## Entries provided:
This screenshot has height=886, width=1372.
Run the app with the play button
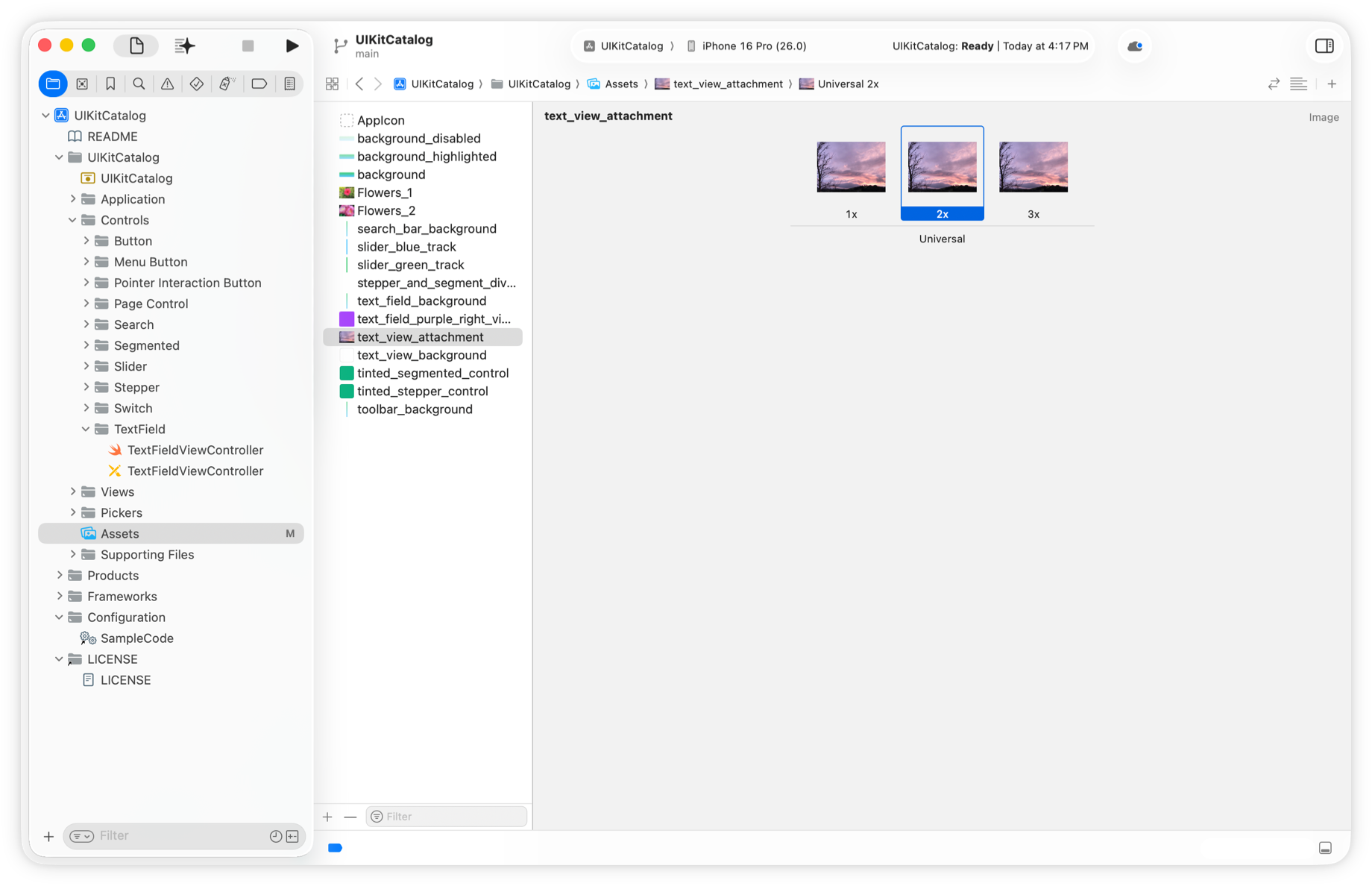click(x=292, y=45)
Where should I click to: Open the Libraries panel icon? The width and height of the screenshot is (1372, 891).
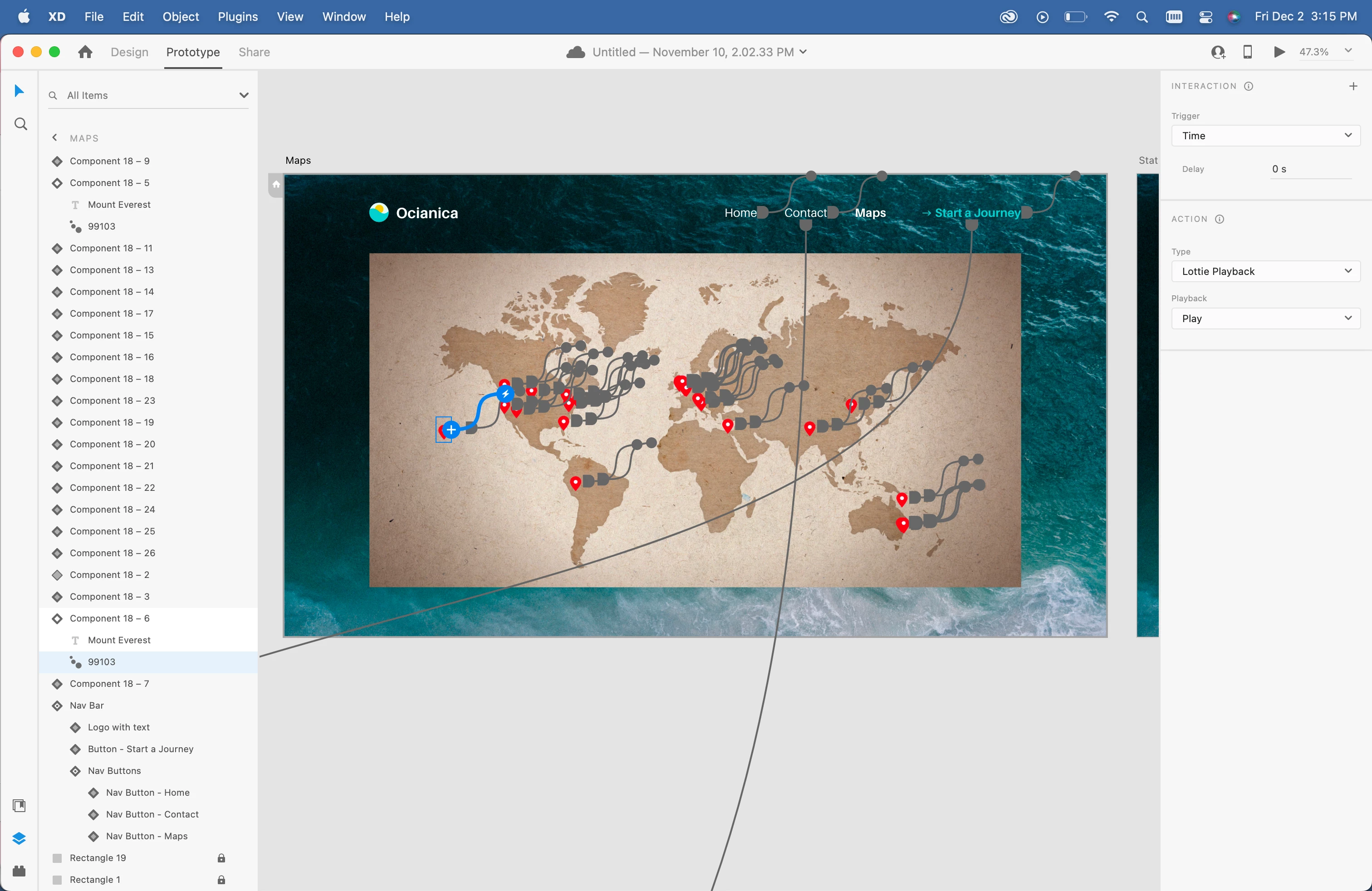19,805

## Exercise:
The task requires that every line above be transcribed exactly, without the images.

## Reply:
This screenshot has height=886, width=1372.
Run the app with the play button
click(x=292, y=45)
Where should I click to: Open the Libraries panel icon? The width and height of the screenshot is (1372, 891).
19,805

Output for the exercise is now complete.